Source excerpt:

— BEGIN —

Do We Really Need Any More 10-Minute Plays?

From Playbill.com today:

The Tony-winning playwright John Guare is overseeing a national ten-minute play contest for MFA students in ten participating playwriting programs, culminating in a theatre festival in Aspen, CO.

The contest, officially titled The National "Play Right" M.F.A. 10-Minute Play Competition & Program, is run by the Aspen-based theatre company Theater
Masters
.


I fear this is a woefully misguided grant-inspired project, albeit perhaps well intentioned. Once everyone gave up on new funding for full productions of new plays, we settled first for readings, and now for bare bones stagings of 5-page skits.

Such projects, rather than encouraging and nurturing the American Theatre, only reinforce the low expectations and poverty already associated with the field.

What can be more marginal and useless for a playwright's career than a 10-minute play?

8 comments:

parabasis said...

I agree, Playgoer. Not a fan of the 10 minute play format, or festivals of said plays in general.

You think it's going to be like a meal made of appetizers (Who wouldn't want dumplings, beef satay and edamame?) but it never really ends up like that...

J. Kelly said...

If only more plays lasted just 10 minutes...
Some of Beckett's best work is about 10 minutes long. I suppose it says something that he's the only playwright I can think of that does short well, though. (David Ives, maybe?)
But ten minutes is plenty of time if you use it well. In film, people generally start with shorts and then move on to features; we don't think that's weird, even if very few people actually watch shorts.
Seems like a fair idea for MFA students. If this was for established playwrights or graduates, I think I would agree more with what you're saying...

Erik said...

— END —

Material supplied:
— BEGIN —

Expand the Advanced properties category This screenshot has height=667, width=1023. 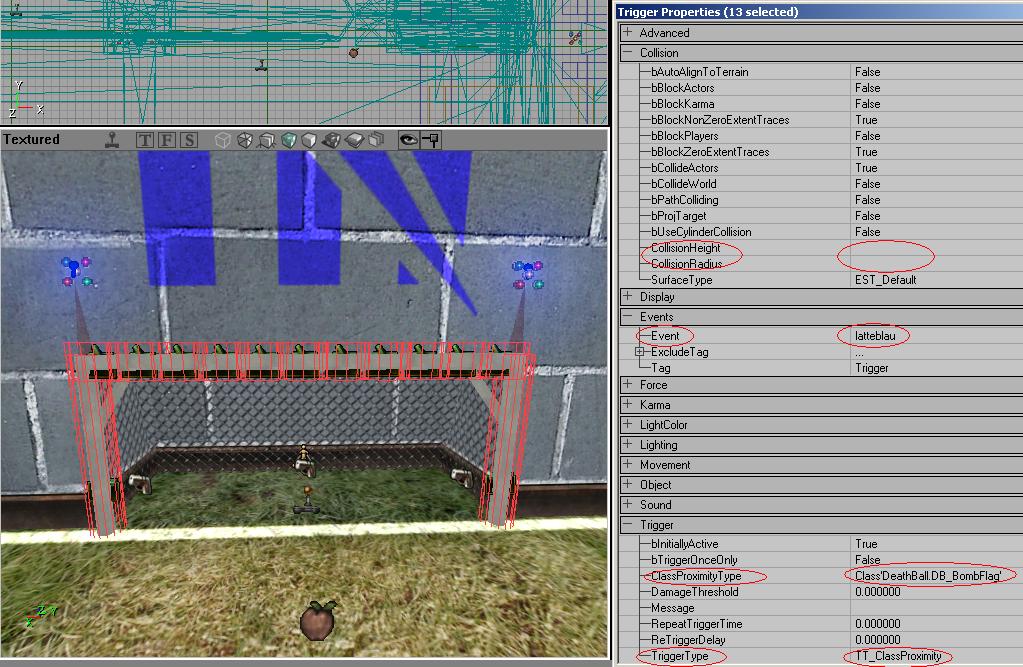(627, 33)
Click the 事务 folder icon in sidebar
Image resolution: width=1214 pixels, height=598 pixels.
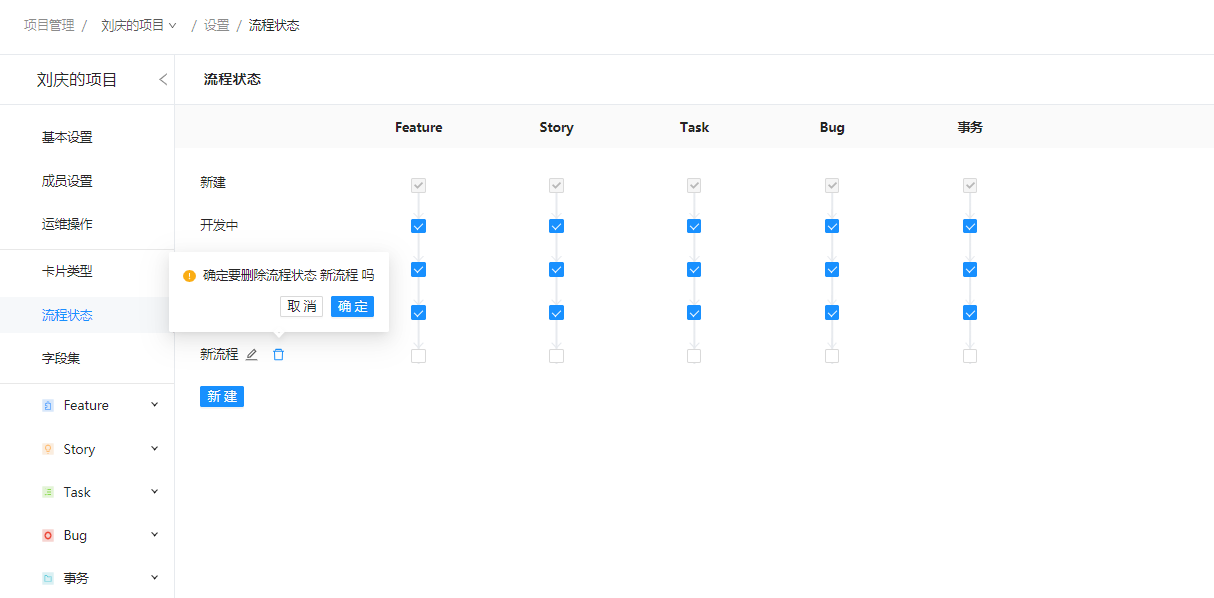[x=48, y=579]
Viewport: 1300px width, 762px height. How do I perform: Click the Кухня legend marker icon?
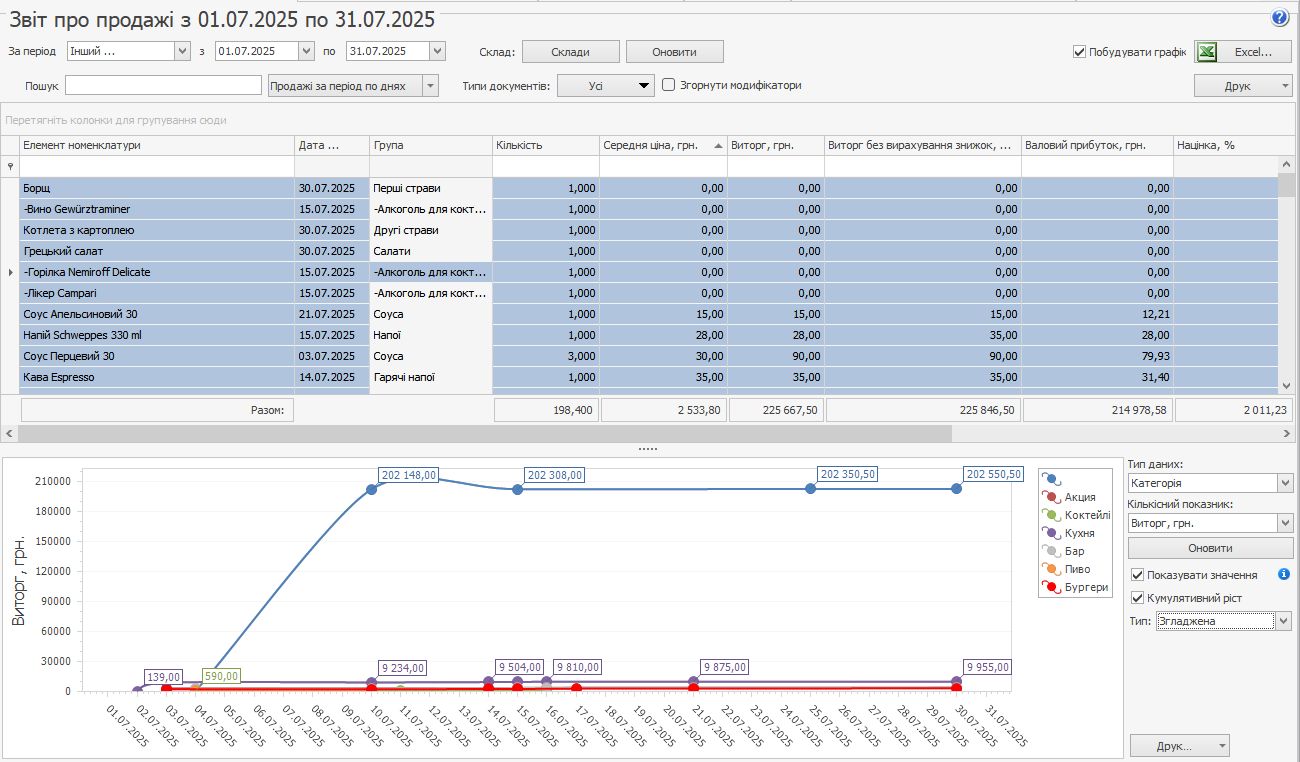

— END —

Problems and tasks:
**1)** List every playwright named in the blog post about 10-minute plays, including its comments.
**2)** Continue the blog post on 10-minute plays by writing the comment that follows "Erik said...".

Responses to the exercise:
**1)** John Guare, Beckett, David Ives

**2)**
If anyone can oversee a 10 minute play festival, though, it's Guare. His are masterpieces. I've directed two and find them to be great bits of theater.

Anonymous said...

These festivals can be crippling to a dramatist's imagination, though. You're often limited to a festival light-and-sound plot (not to mention a miniscule budget), and sometimes dramatic moments need to be spent out through duration. Not to mention that it doesn't favor the playwrights as much as the festival itself; the identity of the evening lies in the brand of the producing organization, not the artist.

Malachy Walsh said...

On the one hand, I have to say, after writing many many many 10 minute plays, I don't have much passion for the 10 minute play left in me.

And I'd love to be negative on the 10 minute play thing.

On the other hand, it was a 10 minute play organization in San Francisco (Playground) that got me back into writing for the stage - and enjoying it. A lot.

It can be - and has been - very gratifying.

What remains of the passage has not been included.